Ok, I have 2 questions.
1) So the center of a tree is defined as the set of vertices that have the smallest eccentricity (meaning the number of edges in a longest path that begins at a vertex x). How do you prove by induction that every tree has a center that consists of either one or two vertices?
2) Also I was wondering if T is a tree that has more than one edge, how do you prove that the center of T equals the center of p(T)? p(T) is defined as the tree that has all its leaves (leaves are vertices of degree 1) taken out (as well as the edges attached to those degree 1 vertices).
Thanx to anyone who can help!
I am actually studying trees at the moment, and have been working on a slight variant of your problem, so I'll give it a shot.
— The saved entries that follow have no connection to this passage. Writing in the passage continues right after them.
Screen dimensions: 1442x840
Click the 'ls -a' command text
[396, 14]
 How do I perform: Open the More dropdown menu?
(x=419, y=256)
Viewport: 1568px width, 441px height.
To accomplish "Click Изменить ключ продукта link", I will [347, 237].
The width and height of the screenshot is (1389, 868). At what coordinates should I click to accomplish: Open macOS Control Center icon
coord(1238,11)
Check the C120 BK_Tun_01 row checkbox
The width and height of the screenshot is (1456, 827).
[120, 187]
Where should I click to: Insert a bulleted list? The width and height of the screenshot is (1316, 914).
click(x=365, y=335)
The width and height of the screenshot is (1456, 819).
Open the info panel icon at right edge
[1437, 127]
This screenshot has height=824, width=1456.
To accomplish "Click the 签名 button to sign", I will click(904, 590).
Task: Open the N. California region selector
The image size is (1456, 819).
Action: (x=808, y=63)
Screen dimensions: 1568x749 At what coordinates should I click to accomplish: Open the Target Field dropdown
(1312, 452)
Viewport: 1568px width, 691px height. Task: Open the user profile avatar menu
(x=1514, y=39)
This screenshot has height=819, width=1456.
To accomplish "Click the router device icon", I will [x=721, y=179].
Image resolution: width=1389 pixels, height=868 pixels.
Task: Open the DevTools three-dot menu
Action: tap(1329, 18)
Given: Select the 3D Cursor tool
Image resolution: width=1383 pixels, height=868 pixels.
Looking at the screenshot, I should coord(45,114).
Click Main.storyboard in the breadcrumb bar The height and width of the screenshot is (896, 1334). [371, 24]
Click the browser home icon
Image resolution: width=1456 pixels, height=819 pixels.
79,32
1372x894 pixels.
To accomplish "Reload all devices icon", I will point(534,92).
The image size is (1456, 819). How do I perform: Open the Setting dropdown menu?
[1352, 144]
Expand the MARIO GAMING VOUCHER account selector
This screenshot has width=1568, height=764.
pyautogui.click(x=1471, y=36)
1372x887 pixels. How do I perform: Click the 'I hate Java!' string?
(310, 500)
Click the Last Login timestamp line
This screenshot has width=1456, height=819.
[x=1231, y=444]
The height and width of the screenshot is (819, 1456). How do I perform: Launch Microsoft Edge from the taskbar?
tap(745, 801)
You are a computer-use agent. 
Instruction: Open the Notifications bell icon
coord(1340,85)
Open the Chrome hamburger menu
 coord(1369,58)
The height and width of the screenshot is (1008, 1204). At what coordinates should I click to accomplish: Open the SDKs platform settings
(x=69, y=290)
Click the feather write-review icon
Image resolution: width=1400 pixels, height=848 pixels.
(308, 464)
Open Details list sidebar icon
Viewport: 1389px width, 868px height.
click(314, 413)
In what follows, denote by d(A,B) the distance (length of the path) from a vertex A to a vertex B.
Oddly, it seems the way do to this would be to prove 2) in order to prove 1). Proving 2) would go as follows: if A is any vertex on P(T), Let B be the vertex on P(T) such that a longest path in P(T) starting at A ends at B (so that A has eccentricity d(A,B)). We know that B is a leaf on P(T), for if it were not, we could just keep going and get a longer path from A. And since B is a leaf on P(T), T is gotten from P(T) by adjoing some number of new leaves to B (as well as possibly some other leaves on other vertices). Take any new leaf C connected to B, and we have that, in T, d(A,C) = d(A,B) + 1. We claim that d(A,C) is now the eccentricity of A in T. This is because, as we just argued, the distance from A to any other new leaf is simply the distance to that leaf's "branch" plus 1.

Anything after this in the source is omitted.